Short problem: Quote the records below verbatim, starting at the line that has "The width and" and stopping after the line that has "(x=268, y=132)". Leave out the pictures.

Provided entries:
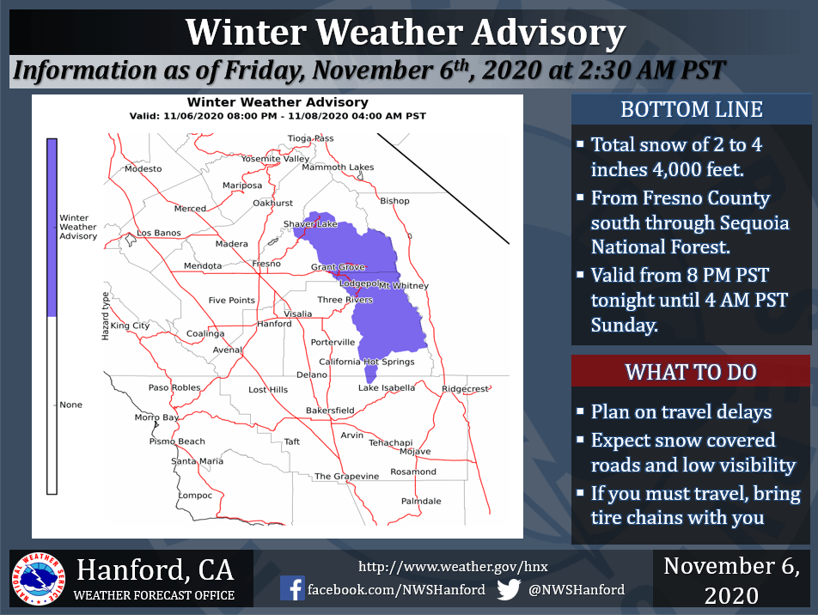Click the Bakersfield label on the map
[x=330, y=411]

==

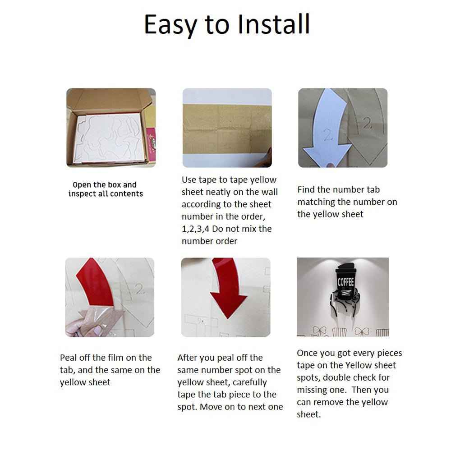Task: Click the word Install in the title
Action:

--

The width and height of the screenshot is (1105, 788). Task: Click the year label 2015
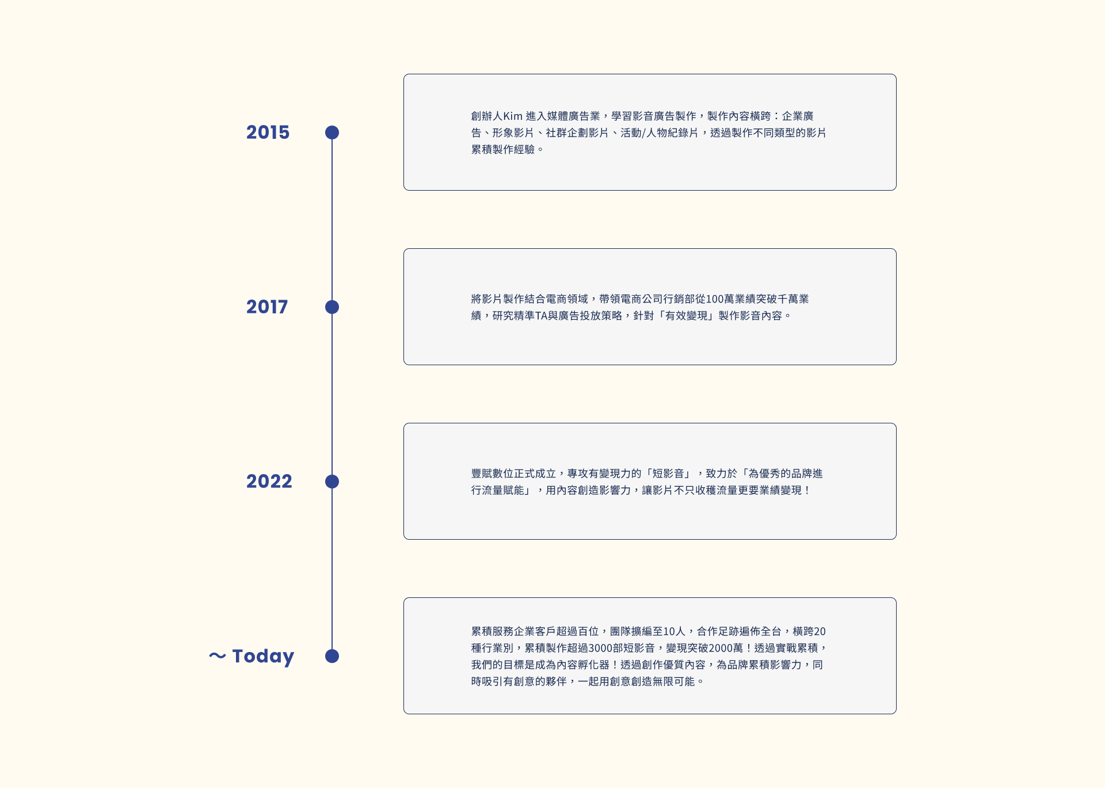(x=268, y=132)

The output:
The width and height of the screenshot is (1105, 788). Task: Click the year label 2015
(x=268, y=132)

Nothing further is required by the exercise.